Ceux qui seraient les mieux préparés à apprécier l'Occultisme sont les spirites, bien que jusqu'à présent, par préjugé, ils aient été les plus farouches opposants à sa présentation à l'attention du public. Malgré toutes les folles dénégations et dénonciations qui sont faites de leurs phénomènes médiumniques, ceux-ci sont réels. Également, malgré tout ce qu'affirment les spirites eux-mêmes, ils n'y comprennent absolument rien. Leur théorie totalement insuffisante, qui invoque constamment l'intervention d'esprits humains désincarnés dans ces phénomènes, a été la ruine de la Cause. Mille rebuffades cinglantes n'ont pas réussi à ouvrir leur raison ou leur intuition à la vérité. Ignorants qu'ils sont des enseignements du passé, ils n'ont rien découvert à leur substituer. Ce que nous leur offrons c'est une déduction philosophique au lieu d'une invérifiable hypothèse, une analyse et une démonstration scientifiques au lieu d'une foi sans discernement. La philosophie occulte leur donne le moyen de s'accorder aux raisonnables exigences de la science et les affranchit de l'humiliante obligation d'accepter les enseignements, pris comme des oracles, provenant d'« intelligences » qui en général sont moins intelligentes qu'un enfant à l'école. Avec de telles bases et un tel renfort, les phénomènes modernes seraient en mesure de s'imposer à l'attention et de commander le respect de ceux qui dictent leur jugement à l'opinion publique. Faute d'invoquer une telle aide, le spiritisme devra continuer à végéter, repoussé — et non sans cause — à la fois par les savants et les théologiens. Tel qu'il se présente sous son aspect moderne, il n'est ni une science, ni une religion, ni une philosophie.

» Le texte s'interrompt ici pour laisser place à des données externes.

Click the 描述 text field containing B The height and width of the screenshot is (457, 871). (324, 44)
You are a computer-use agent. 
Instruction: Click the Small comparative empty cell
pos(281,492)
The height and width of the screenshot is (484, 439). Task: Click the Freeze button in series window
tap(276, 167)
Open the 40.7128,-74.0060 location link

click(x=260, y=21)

Sommes-nous injuste ? Y a-t-il un spirite intelligent qui se plaigne que nous ayons présenté les choses d'une façon erronée ? Que pourrait-il opposer sinon une confusion de théories, un mélange embrouillé d'hypothèses mutuellement contradictoires ? Serait-il en mesure d'affirmer que, même avec ses trente années de phénomènes accumulés, le spiritisme possède une philosophie qui se défende — bien plus, qu'on pourrait y trouver quoi que ce soit qui ressemble à une méthode de travail acceptée universellement et suivie par ses représentants attitrés ?

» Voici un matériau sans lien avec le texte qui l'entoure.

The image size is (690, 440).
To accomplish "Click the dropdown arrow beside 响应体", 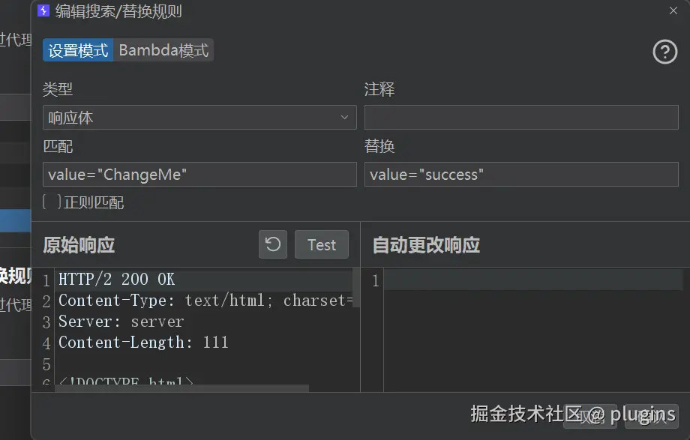I will pyautogui.click(x=344, y=118).
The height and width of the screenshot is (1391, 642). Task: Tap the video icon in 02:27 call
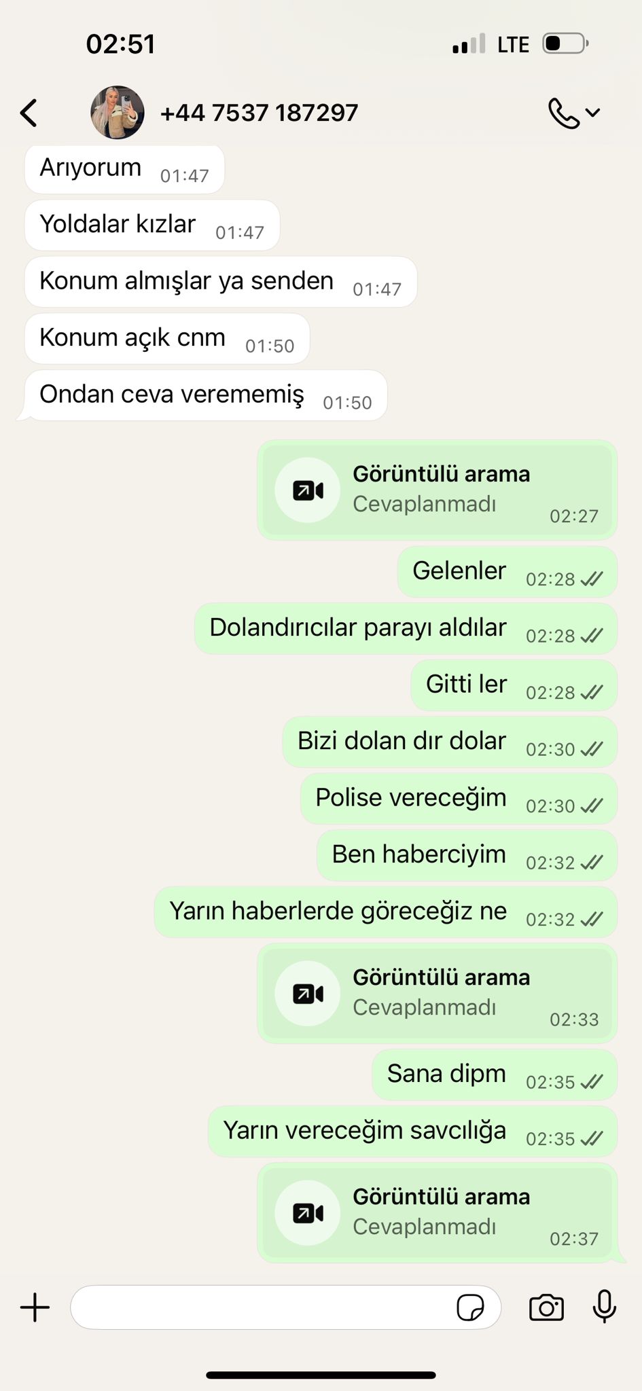coord(308,490)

Et pourtant, il existe de par le monde, parmi les spirites, bien des auteurs réfléchis, érudits et sincères ; des hommes qui, en plus d'un entraînement mental scientifique et une foi raisonnée dans les phénomènes eux-mêmes, possèdent toutes les capacités requises pour être des leaders du mouvement. Comment se fait-il donc qu'en dehors de la publication d'un ou deux volumes ou de contributions espacées à des journaux, ils s'abstiennent tous de prendre une part active à la constitution d'un système de philosophie ? Ce n'est pas par manque de courage moral, comme le montrent bien leurs écrits ; non par indifférence, car l'enthousiasme ne manque pas et ils sont sûrs de leurs faits ; ni par manque de capacité, car beaucoup d'entre eux sont des hommes distingués — les pairs de nos meilleurs esprits (21). C'est simplement pour la raison que, presque sans exception, ils sont déroutés par les contradictions qu'ils rencontrent, et attendent le moment que les hypothèses qu'ils formulent soient vérifiées par d'autres expériences. Sans aucun doute, cela relève de la sagesse. Ce fut la position adoptée par Newton qui, avec l'héroïsme d'un cœur honnête et sans égoïsme, retarda de 17 ans la publication de sa théorie de la gravitation, pour la seule raison que sa vérification ne lui donnait pas entière satisfaction.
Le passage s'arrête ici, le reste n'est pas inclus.